中文摘要：

为了建立SYBR GreenⅠ荧光染料实时定量PCR方法,测定TaAGL7-N基因在小麦不同器官的表达水平。采用RT-PCR扩增小麦TaAGL7-N基因片段,建立SYBR GreenⅠ荧光定量PCR标准曲线,以18SrRNA为内参,检测小麦不同器官中的TaAGL7-N表达水平。结果表明,标准曲线循环阈值与模板浓度有良好的线性关系,熔解曲线分别在82.8～83.6℃和83.1～85.6℃各仅有一个单峰。

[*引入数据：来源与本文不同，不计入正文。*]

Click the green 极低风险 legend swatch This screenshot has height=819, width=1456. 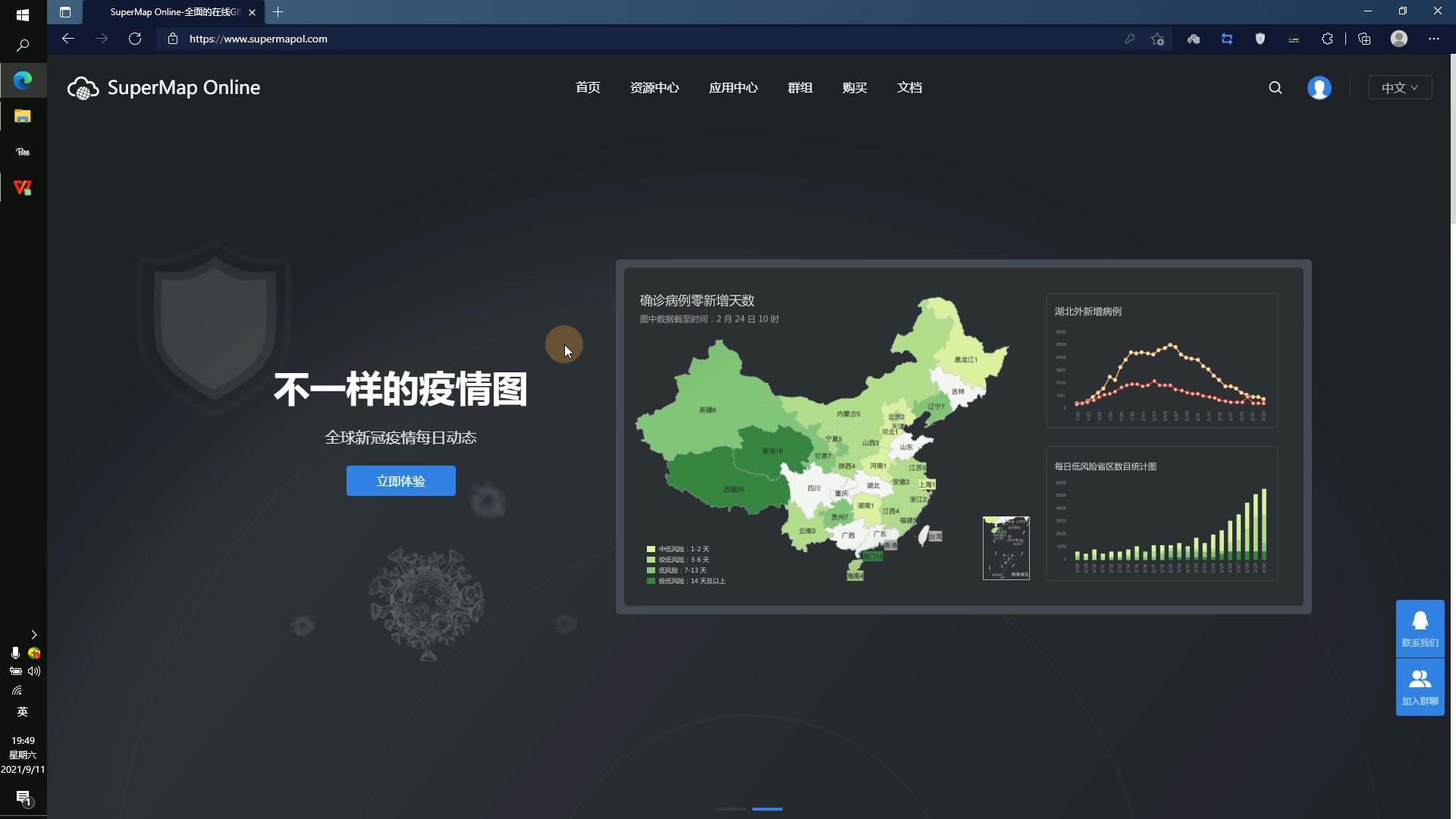pos(652,581)
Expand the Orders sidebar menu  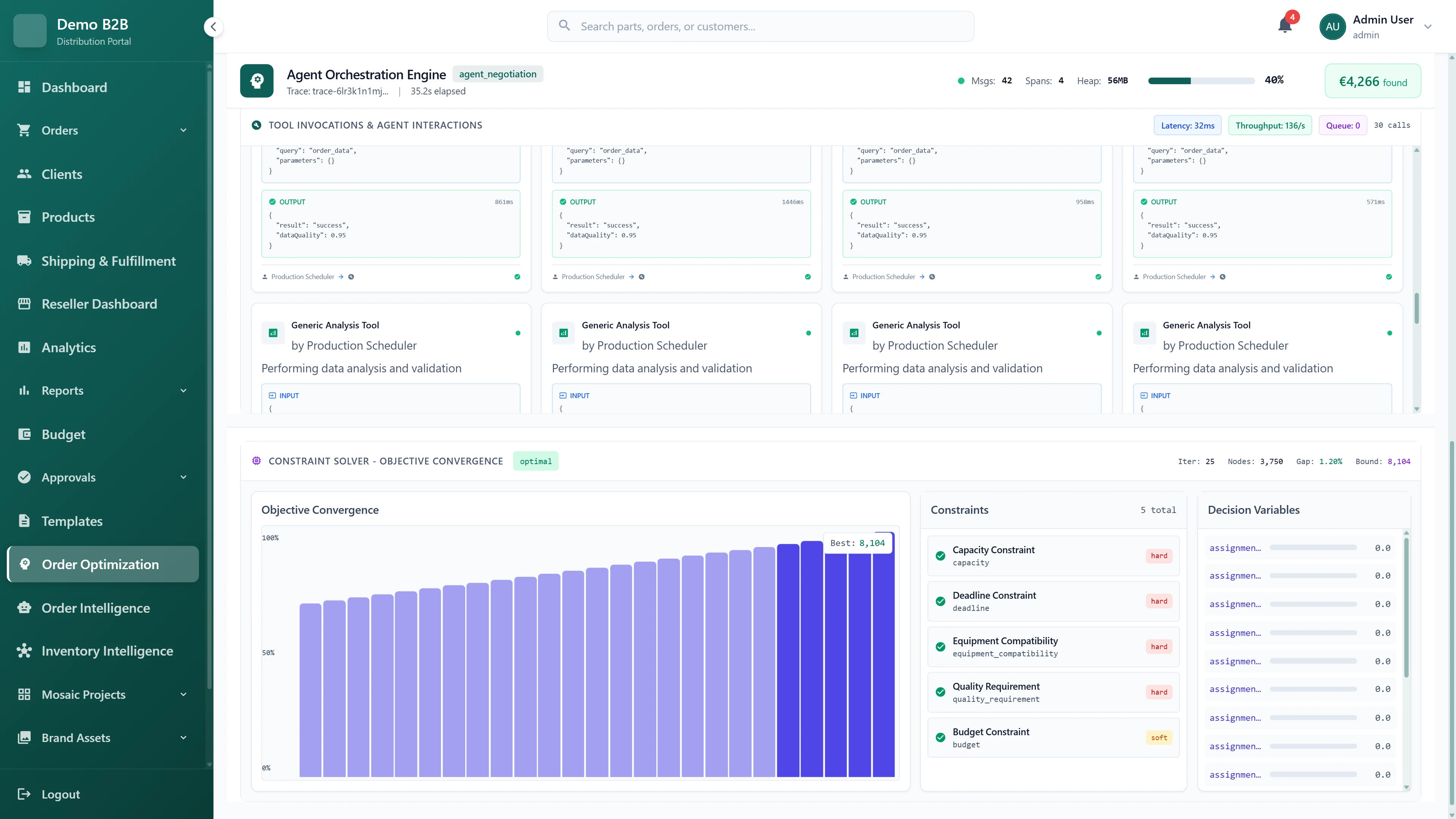pos(60,130)
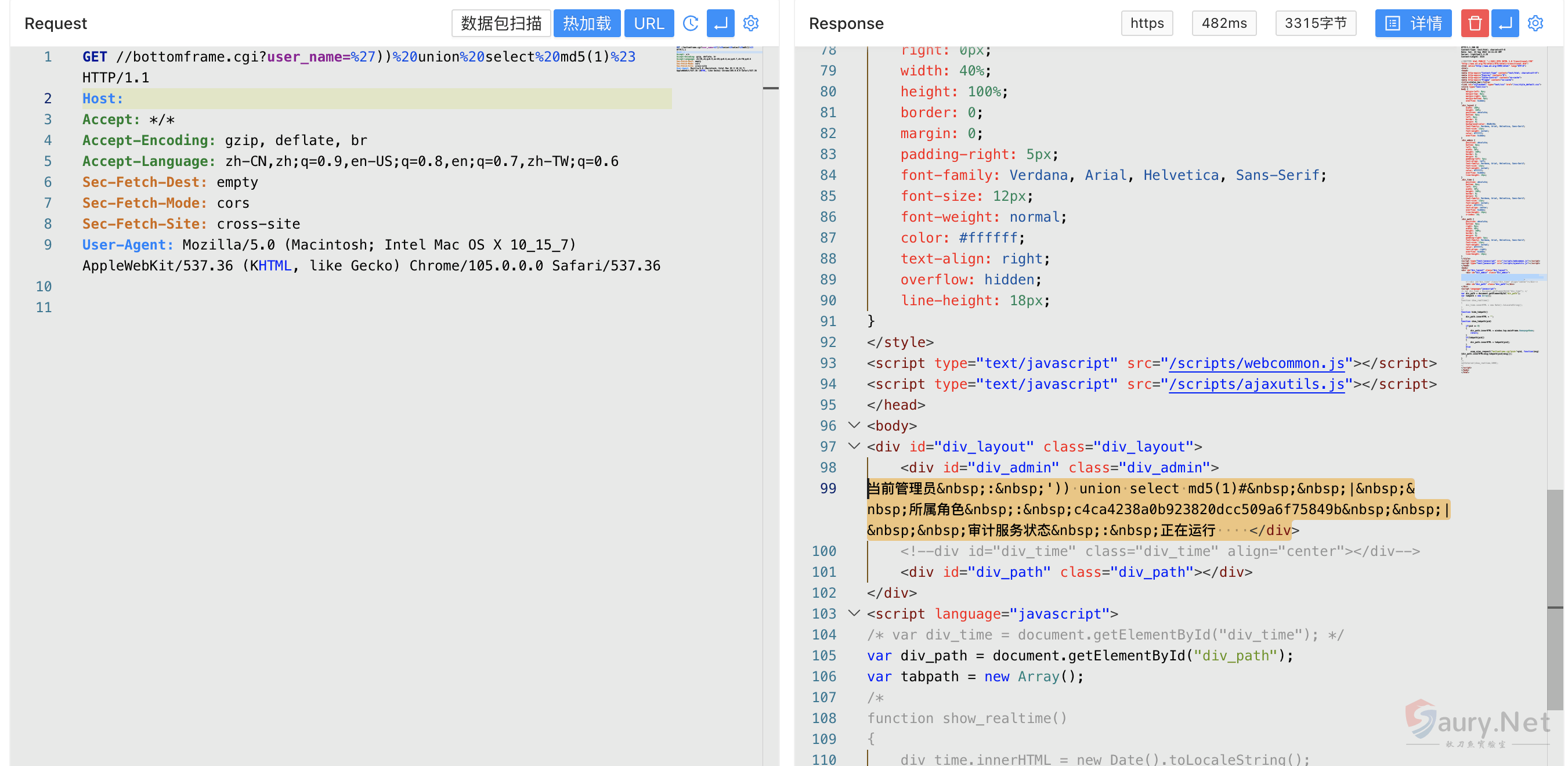Click the history clock icon in Request

[x=690, y=23]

成功建立SYBR GreenⅠ荧光染料实时定量PCR法,该方法具有特异度和敏感度高、稳定性好的特点,可用于定量测定小麦中TaAGL7-N的表达水平。

英文摘要：

The study aimed to establish a real-time PCR with SYBR Green Ⅰ and to detect the expression level of TaAGL7-N gene in different organs of wheat.The target gene TaAGL7-N was amplified with RT-PCR and used as quantitative template to generate standard curve.18SrRNA as the internal standard was performed to detect the 1evels of TaAGL7-N on different growth stages of wheat.The results showed that the standard curve indicated the linear relationship between CT（cycle threshold） and template concentration.The melting cure showed a peak of TaAGL7-N.Peak of 18SrRNA and TaAGL7-N were 82.8-83.6 ℃ and 83.1-85.6 ℃.The method of SYBR Green Ⅰ real-time PCR for TaAGL7-N was sensitive,specific and accurate.It can be used to detect the expression level of TaAGL7-N gene in different organs of wheat.